• **Problem to solve**: Please repeat the lines word for word, beginning at the line that contains "Click the Logout button" and stopping after the line that contains "point(640,69)". Leave the pictures out of your answer.

• **Provided records**:
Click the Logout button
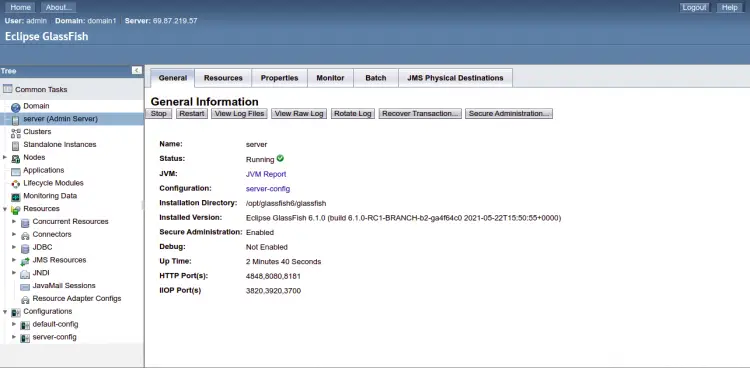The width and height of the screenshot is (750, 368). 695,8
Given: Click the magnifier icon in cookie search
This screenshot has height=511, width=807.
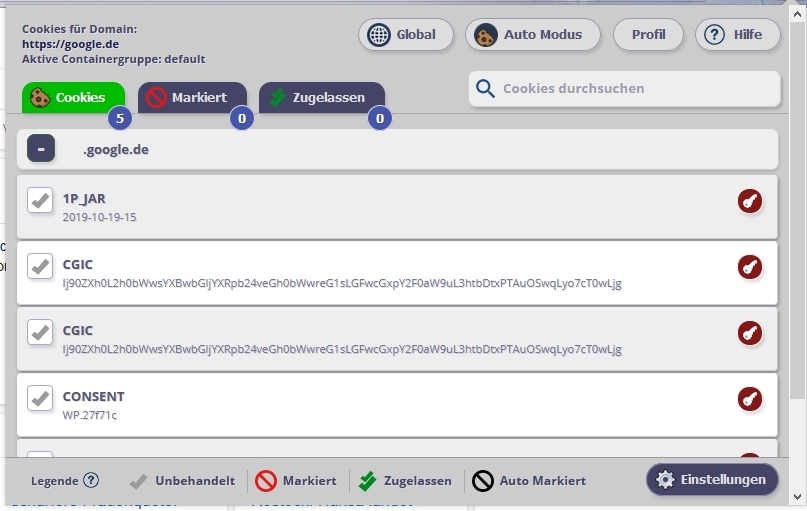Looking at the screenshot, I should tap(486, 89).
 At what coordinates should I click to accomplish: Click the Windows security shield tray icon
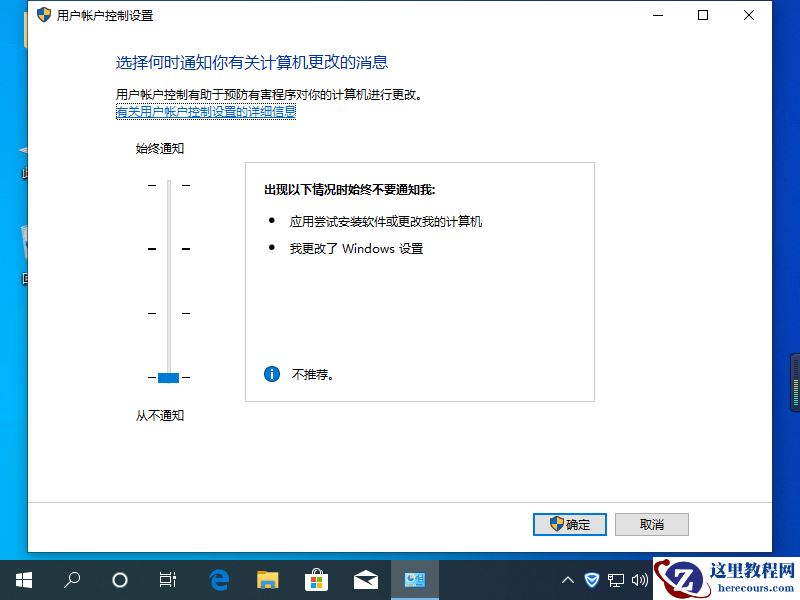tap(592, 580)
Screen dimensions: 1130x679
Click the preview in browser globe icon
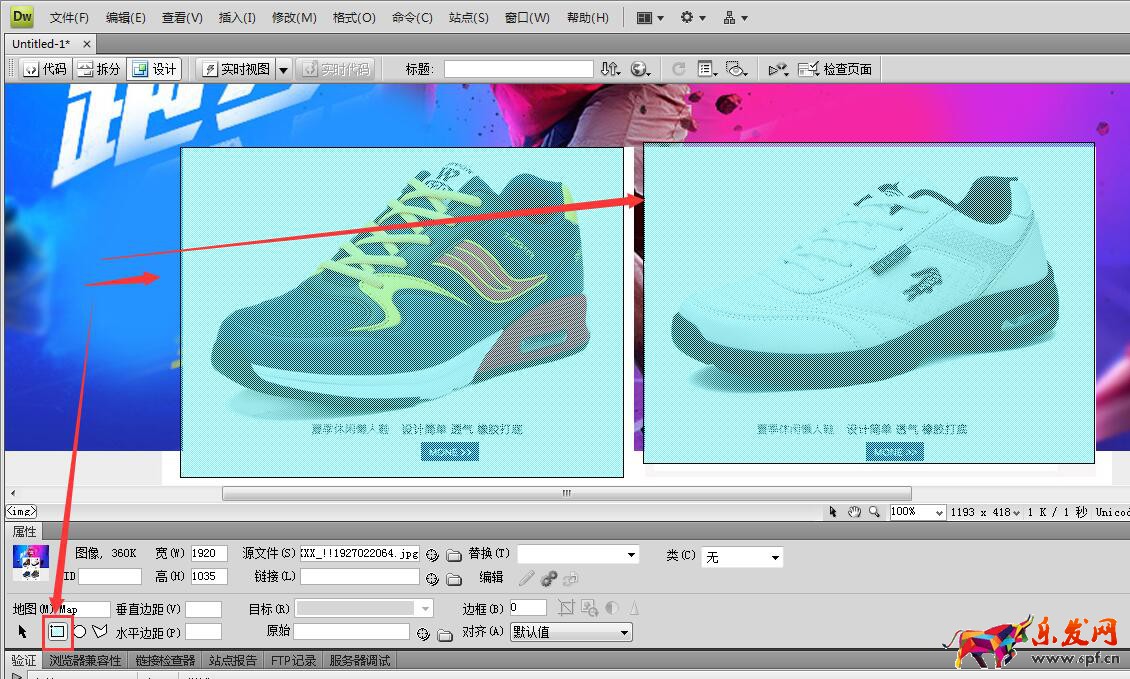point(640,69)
...
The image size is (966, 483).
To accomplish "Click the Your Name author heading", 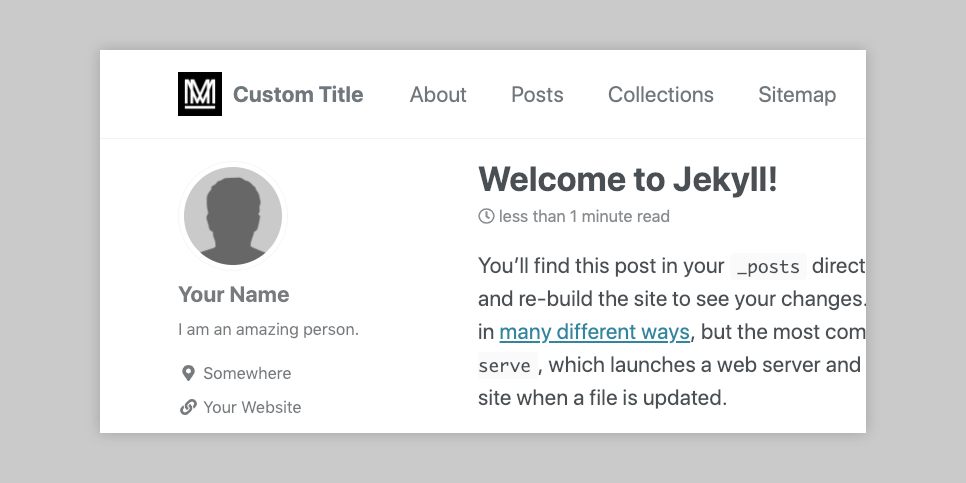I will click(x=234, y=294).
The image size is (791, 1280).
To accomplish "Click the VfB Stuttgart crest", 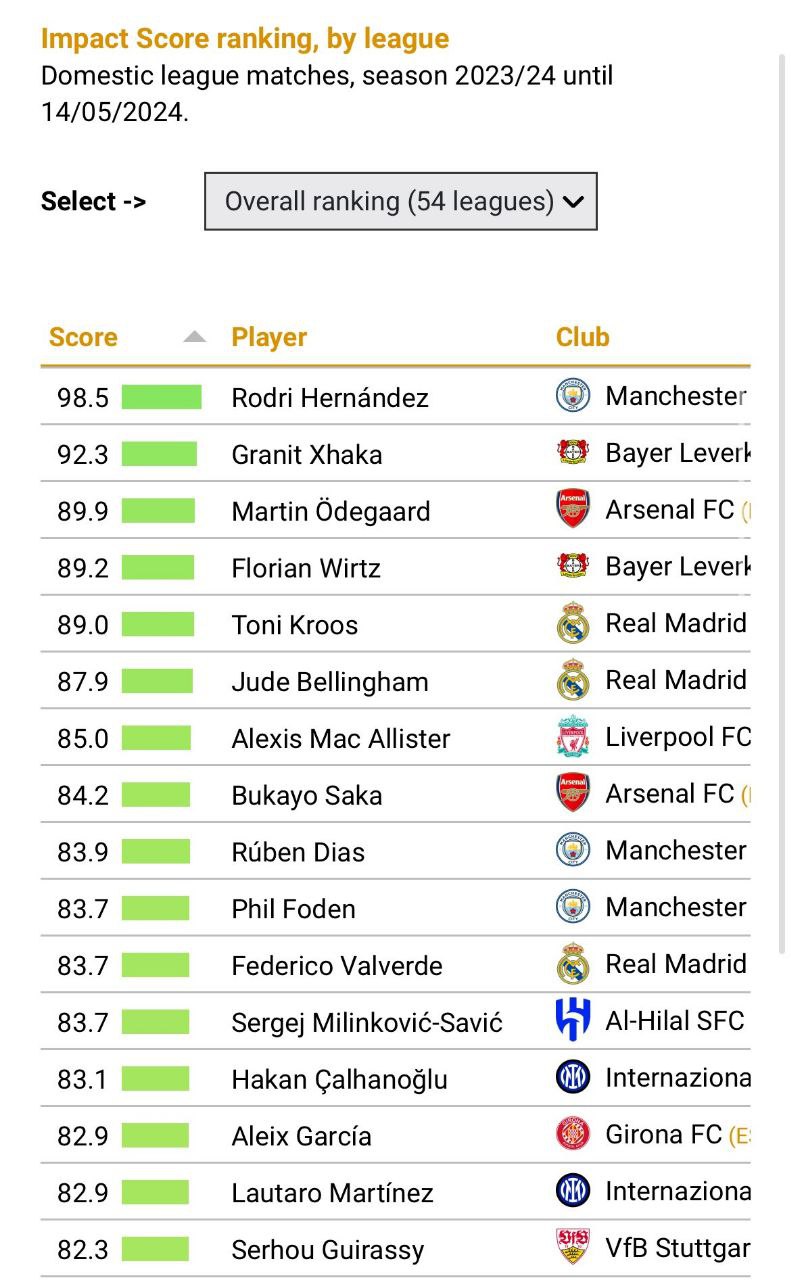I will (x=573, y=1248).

• **Full response**:
Click the Logout button
The width and height of the screenshot is (750, 368). 695,8
Given: Click the magnifier icon in cookie search
This screenshot has height=511, width=807.
Looking at the screenshot, I should tap(486, 89).
 At what coordinates should I click to accomplish: Click the Windows security shield tray icon
tap(592, 580)
Screen dimensions: 1130x679
Click the preview in browser globe icon
point(640,69)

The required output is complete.